According to these IBM researchers, the synthesized cyclocarbon has alternating triple and single bonds, rather than being made of entirely of double bonds. This supposedly makes this molecule a semiconductor.

==Large cyclo[n]carbons==
Larger cyclo[n]carbons, up to 100 carbon atoms, are predicted to exhibit polyradical character, like linear carbon chains. For all the cases investigated, n-atom linear and cyclic carbon chains (respectively l-CC[n] and c-CC[n]) are ground-state singlets, and energetically more stable as closed rings. The electronic properties of l-CC[n] and c-CC[n] display peculiar oscillation patterns for smaller values of n, followed by monotonic changes for larger values. For the smaller carbon chains, odd-numbered l-CC[n] are more stable than the adjacent even-numbered ones, and c-CC[4m+2]/c-CC[4m] (where m are positive integers) are respectively more/less stable than the adjacent odd-numbered ones. With the increase of n, l-CC[n] and c-CC[n] possess increasing polyradical nature in their ground states, with the active orbitals being delocalized over the entire length of l-CC[n] or the whole circumference of c-CC[n].

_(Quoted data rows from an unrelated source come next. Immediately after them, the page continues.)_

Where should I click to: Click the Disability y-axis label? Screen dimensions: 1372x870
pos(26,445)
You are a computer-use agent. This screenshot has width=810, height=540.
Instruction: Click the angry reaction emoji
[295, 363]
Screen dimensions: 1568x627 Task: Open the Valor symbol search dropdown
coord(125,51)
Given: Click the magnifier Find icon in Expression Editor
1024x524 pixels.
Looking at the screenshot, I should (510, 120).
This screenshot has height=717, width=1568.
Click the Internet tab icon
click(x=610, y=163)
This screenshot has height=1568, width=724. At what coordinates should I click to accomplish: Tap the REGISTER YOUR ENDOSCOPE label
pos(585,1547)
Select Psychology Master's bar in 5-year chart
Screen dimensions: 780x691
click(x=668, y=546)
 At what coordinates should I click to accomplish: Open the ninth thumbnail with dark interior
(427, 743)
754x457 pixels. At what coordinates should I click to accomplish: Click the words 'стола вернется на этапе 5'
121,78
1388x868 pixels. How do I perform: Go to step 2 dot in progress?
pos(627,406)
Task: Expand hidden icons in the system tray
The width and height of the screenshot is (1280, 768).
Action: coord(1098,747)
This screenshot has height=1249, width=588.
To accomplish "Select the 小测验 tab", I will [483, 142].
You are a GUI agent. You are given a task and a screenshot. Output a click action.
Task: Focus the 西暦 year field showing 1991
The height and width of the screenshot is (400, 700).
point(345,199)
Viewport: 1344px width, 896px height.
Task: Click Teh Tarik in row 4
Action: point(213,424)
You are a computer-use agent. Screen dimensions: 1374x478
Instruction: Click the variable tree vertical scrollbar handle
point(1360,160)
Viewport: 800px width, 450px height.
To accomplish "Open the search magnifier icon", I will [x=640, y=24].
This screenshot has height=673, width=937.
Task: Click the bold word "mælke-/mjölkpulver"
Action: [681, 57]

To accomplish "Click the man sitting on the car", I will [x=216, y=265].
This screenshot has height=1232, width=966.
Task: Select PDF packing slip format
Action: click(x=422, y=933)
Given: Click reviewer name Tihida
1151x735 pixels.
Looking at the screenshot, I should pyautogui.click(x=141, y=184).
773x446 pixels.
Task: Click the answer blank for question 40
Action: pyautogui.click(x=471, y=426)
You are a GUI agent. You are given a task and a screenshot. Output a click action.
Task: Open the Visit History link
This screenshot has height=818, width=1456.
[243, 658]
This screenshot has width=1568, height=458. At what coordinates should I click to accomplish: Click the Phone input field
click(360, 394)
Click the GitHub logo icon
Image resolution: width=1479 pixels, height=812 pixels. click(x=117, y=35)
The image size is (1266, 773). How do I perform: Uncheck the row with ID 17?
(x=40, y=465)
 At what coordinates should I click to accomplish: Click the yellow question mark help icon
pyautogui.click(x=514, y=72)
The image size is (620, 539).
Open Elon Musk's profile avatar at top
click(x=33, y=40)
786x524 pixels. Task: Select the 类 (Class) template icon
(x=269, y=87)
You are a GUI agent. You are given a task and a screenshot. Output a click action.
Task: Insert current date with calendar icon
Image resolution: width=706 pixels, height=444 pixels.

On the basis of TAO-LDA results, the smaller c-CC[n] (up to n = 22) possess nonradical nature and sizable singlet-triplet energy gaps (e.g., larger than 20 kcal/mol). In addition to the known c-CC[18], Seenithurai and Chai predicted that c-CC[10], c-CC[14], and c-CC[22] are likely to be synthesized in the near future.

c-CC[48] is not stable in solution at room temperature, but can be stabilized by threading it through bulky rings as a rotaxane.